U.S. backs Chad against extremists
From Barbara Starr
WASHINGTON (CNN) -- A small group of U.S. troops quietly helped Chad's military in a running battle this week against an Algerian Islamic group, U.S. sources said Thursday.
U.S. forces have been providing communications, intelligence and reconnaissance support to the Chad forces, but have not participated in combat, U.S. sources said.
The reconnaissance includes Navy P-3 aircraft operating out of Algeria, a U.S. military source said.
The effort is part of a broad, low-key, U.S. military initiative to support Algeria, Mali and Niger against the Algerian terrorist organization Salafist Group for Preaching and Combat (GSPC), which the United States consider a terrorist group and which has declared its allegiance to al Qaeda.

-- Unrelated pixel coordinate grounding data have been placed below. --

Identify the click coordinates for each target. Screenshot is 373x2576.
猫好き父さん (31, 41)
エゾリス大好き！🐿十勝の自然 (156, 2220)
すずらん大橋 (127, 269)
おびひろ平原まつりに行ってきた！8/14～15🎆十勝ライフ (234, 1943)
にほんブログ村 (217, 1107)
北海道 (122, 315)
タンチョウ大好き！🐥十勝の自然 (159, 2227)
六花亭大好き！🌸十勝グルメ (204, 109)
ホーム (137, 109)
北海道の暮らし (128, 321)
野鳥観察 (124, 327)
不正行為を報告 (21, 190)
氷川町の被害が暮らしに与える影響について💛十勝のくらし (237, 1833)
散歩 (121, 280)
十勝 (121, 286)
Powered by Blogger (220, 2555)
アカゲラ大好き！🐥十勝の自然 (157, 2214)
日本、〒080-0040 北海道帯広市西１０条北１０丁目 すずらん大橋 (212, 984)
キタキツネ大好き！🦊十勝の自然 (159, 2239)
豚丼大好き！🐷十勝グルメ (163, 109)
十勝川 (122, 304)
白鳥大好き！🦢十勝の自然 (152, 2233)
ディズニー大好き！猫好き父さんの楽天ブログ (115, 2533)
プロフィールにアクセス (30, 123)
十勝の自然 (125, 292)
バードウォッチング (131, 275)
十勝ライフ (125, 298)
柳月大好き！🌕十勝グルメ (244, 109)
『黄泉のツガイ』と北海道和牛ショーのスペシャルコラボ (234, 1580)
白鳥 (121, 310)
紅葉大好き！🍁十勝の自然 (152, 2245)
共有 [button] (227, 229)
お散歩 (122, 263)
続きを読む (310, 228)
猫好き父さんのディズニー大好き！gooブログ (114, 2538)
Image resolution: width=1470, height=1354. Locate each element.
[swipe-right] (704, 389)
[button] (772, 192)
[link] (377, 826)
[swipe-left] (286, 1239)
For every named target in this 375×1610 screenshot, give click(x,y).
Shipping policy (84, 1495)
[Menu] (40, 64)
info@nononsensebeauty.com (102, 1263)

Publicly, the United States has only acknowledged that it is providing training for African military forces in the region. The U.S. military mission is not covert, but officials have not talked about the details because of sensitivities in the region concerning the presence of U.S. forces.
The overall U.S. goal is to prevent terrorist groups from gaining a foothold in the ungoverned regions of North Africa. While the GSPC has been mainly focused on Algeria, it is believed to be spreading recruiting efforts into nearby Mauritania and Niger.
In the latest firefight, military forces from Niger chased GSPC members across the border into Chad. The GSPC group, believed to number 43, was surrounded by Chad forces, which U.S. intelligence estimated to be "in the hundreds," according to a U.S. source.
The government of Chad said GSPC leader Saifi Ammari, also known as "al-Para" was killed in the firefight, but the United States has not been able to confirm that. Chad asked U.S. intelligence officials for a photograph of the terrorist leader so it can be compared with one of the bodies, sources said.
U.S. military officials said this military support is separate from U.S. Special Forces training in Mali, Mauritania, Niger, and Chad.
Chad, in north central Africa, is about three times the size of California.